#### [Written exercise]
From every item below, pull out the lines of text and copy them word for word. Leave out the pictures.

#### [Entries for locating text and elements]
::::
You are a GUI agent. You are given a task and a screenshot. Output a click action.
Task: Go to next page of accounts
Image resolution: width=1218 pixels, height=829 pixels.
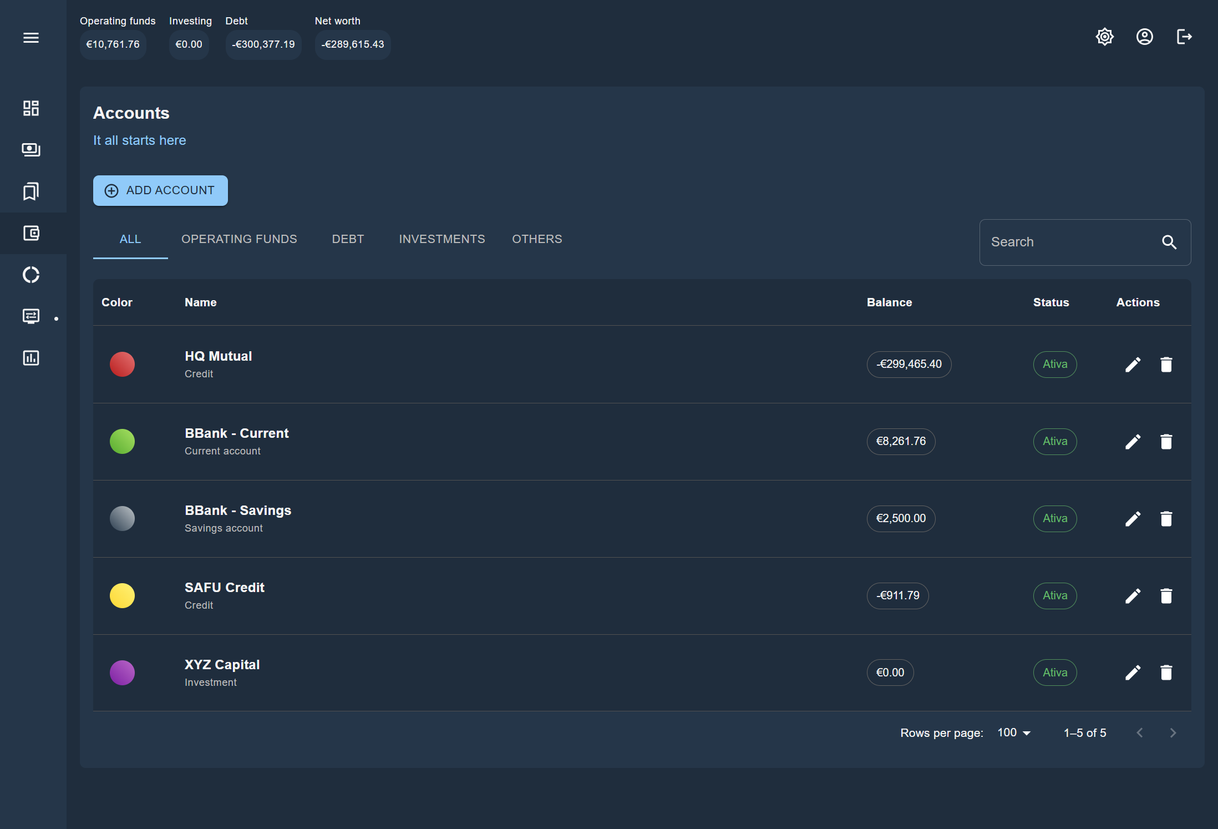pos(1173,733)
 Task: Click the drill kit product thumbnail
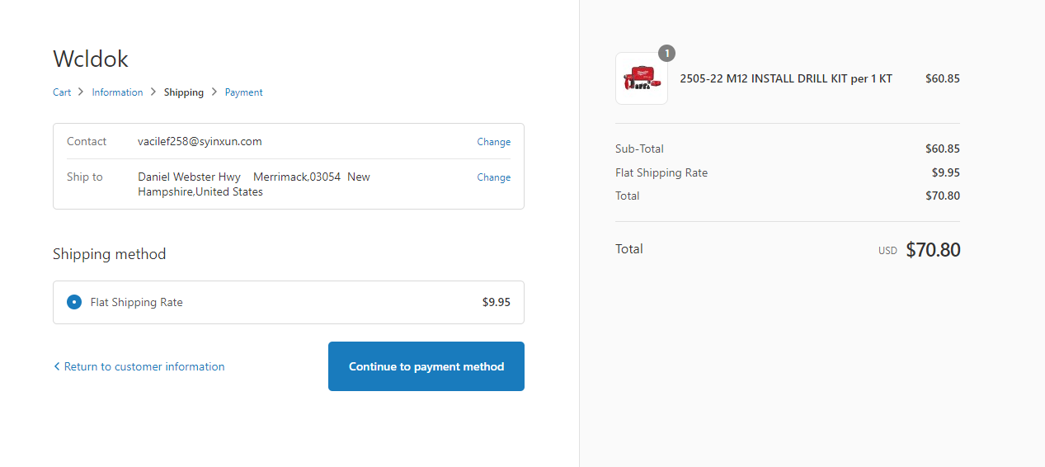(x=641, y=79)
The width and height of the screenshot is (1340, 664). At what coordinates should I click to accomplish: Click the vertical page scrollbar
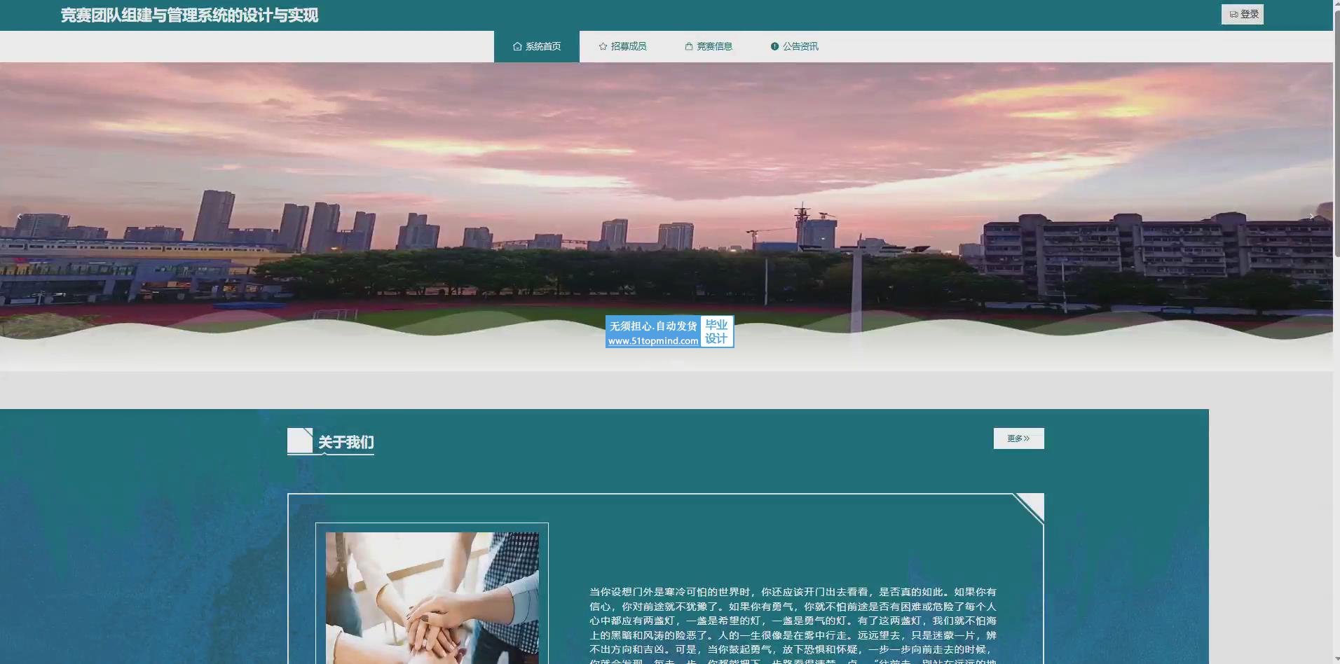click(1336, 140)
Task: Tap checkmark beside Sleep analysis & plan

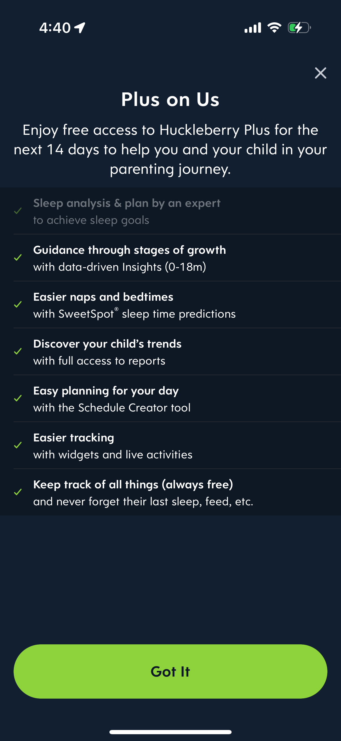Action: pos(18,211)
::::
#### [Response]
You are a GUI agent. You are given a task and a screenshot. Output a click action.
Task: Go to next page of accounts
Image resolution: width=1218 pixels, height=829 pixels.
pos(1173,733)
 Task: Click the drill kit product thumbnail
(x=641, y=79)
The width and height of the screenshot is (1340, 664). At what coordinates should I click to accomplish: Click the vertical page scrollbar
click(1336, 140)
Task: Tap checkmark beside Sleep analysis & plan

Action: pos(18,211)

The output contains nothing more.